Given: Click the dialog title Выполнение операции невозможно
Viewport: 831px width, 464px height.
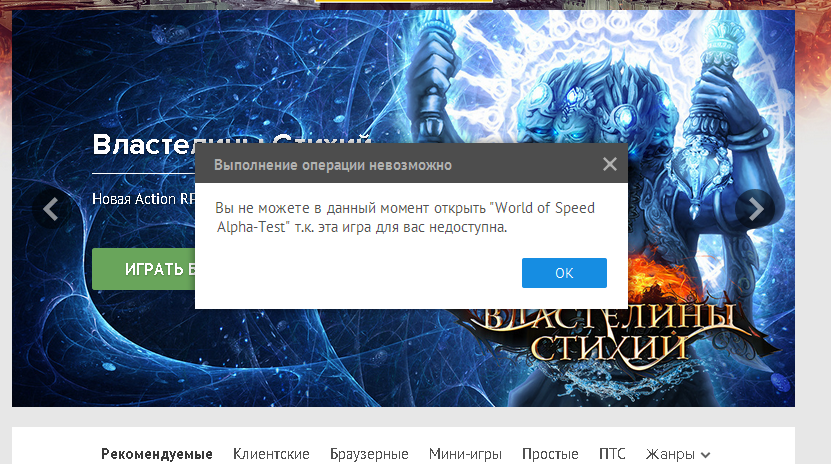Looking at the screenshot, I should pyautogui.click(x=333, y=165).
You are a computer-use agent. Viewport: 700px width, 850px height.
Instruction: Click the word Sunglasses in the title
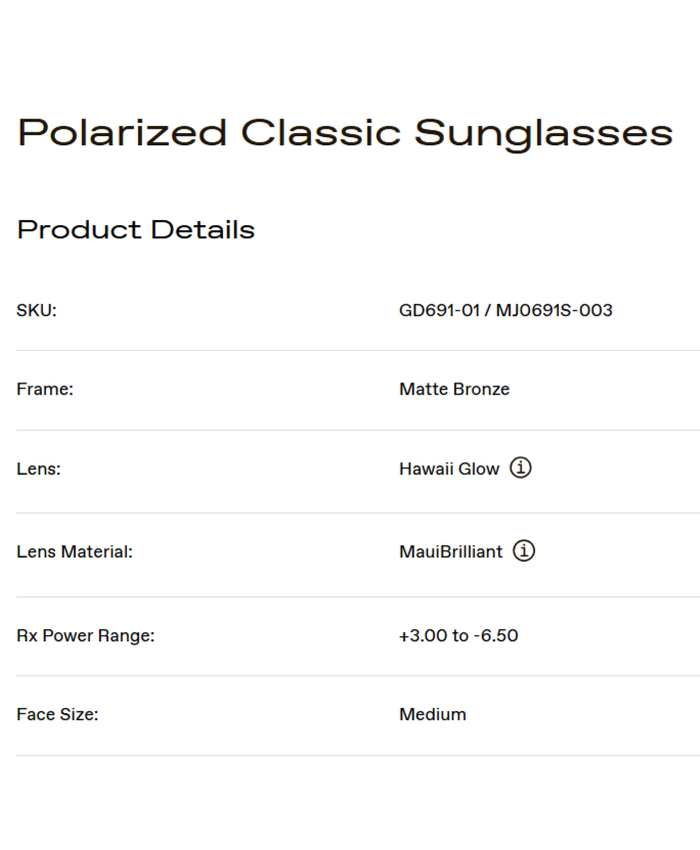543,133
◆ ◆ ◆
* [Goal]:
Copy out every line of both items above word for word, leaving out the pictures.

* [Task response]:
Given: Click the dialog title Выполнение операции невозможно
Viewport: 831px width, 464px height.
Looking at the screenshot, I should pyautogui.click(x=333, y=165).
You are a computer-use agent. Viewport: 700px width, 850px height.
Instruction: Click the word Sunglasses in the title
543,133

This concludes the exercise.